-- JOB ITEM --
Identify every row below that contains the string "center" and copy each of those rows in full.

[Stored data]
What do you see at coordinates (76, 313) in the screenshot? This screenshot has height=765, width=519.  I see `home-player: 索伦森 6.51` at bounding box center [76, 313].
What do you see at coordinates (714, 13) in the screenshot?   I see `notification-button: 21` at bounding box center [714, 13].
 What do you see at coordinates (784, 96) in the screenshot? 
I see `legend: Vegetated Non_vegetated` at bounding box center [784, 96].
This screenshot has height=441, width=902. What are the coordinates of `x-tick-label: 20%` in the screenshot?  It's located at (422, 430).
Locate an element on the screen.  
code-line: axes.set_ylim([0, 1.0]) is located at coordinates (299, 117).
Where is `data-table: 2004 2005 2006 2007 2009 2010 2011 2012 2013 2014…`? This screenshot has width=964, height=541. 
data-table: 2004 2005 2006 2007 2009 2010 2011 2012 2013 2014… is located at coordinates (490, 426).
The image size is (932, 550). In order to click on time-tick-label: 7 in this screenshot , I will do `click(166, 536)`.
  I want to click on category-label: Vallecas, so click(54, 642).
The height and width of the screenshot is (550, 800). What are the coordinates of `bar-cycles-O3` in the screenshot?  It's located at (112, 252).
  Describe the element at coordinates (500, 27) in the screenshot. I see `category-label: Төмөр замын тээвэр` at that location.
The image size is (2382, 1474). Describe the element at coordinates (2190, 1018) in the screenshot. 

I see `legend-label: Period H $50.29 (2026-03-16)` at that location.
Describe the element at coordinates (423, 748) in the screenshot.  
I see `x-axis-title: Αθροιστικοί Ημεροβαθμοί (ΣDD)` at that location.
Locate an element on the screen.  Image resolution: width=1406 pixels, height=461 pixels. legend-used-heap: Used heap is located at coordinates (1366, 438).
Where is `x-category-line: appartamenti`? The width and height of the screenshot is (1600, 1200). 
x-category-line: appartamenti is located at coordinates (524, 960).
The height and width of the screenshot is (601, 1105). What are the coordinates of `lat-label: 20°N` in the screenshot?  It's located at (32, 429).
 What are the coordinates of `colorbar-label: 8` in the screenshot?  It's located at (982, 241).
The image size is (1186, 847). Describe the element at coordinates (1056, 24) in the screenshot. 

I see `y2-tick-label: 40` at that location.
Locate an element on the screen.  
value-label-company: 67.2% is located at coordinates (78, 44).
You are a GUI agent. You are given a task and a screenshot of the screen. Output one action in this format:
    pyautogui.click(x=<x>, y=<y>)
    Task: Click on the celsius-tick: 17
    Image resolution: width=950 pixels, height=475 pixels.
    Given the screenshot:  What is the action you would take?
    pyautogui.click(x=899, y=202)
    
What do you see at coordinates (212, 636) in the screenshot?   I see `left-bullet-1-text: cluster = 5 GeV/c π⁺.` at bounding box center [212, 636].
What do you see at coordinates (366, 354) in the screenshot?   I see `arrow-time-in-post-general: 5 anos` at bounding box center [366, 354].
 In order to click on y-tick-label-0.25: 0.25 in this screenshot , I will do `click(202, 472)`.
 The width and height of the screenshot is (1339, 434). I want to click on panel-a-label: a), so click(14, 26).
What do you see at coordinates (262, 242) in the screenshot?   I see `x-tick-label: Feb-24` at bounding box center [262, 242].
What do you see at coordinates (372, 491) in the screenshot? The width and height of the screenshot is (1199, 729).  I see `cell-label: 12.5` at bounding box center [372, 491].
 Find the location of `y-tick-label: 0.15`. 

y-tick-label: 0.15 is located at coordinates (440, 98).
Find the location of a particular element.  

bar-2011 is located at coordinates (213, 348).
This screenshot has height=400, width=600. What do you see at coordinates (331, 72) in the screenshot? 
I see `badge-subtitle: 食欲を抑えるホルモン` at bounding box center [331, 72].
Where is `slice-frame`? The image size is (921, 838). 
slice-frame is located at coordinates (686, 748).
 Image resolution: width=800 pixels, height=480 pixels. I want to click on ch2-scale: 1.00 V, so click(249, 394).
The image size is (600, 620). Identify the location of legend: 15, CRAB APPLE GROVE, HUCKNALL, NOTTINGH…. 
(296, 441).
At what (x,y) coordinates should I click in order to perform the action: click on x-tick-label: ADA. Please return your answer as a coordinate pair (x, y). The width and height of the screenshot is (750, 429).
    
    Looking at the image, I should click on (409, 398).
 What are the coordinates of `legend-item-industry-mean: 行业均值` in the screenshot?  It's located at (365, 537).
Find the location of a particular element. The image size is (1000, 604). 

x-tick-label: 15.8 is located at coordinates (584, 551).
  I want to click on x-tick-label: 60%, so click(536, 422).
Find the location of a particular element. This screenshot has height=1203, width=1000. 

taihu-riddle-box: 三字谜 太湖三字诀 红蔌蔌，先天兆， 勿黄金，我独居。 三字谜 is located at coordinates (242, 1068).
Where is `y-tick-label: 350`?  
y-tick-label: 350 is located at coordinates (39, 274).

-- RESPONSE TO THIS EXERCISE --
What do you see at coordinates (76, 313) in the screenshot? This screenshot has height=765, width=519.  I see `home-player: 索伦森 6.51` at bounding box center [76, 313].
What do you see at coordinates (714, 13) in the screenshot?   I see `notification-button: 21` at bounding box center [714, 13].
I see `legend: Vegetated Non_vegetated` at bounding box center [784, 96].
What do you see at coordinates (212, 636) in the screenshot?   I see `left-bullet-1-text: cluster = 5 GeV/c π⁺.` at bounding box center [212, 636].
What do you see at coordinates (366, 354) in the screenshot?   I see `arrow-time-in-post-general: 5 anos` at bounding box center [366, 354].
What do you see at coordinates (262, 242) in the screenshot?   I see `x-tick-label: Feb-24` at bounding box center [262, 242].
What do you see at coordinates (372, 491) in the screenshot? The width and height of the screenshot is (1199, 729).  I see `cell-label: 12.5` at bounding box center [372, 491].
I see `badge-subtitle: 食欲を抑えるホルモン` at bounding box center [331, 72].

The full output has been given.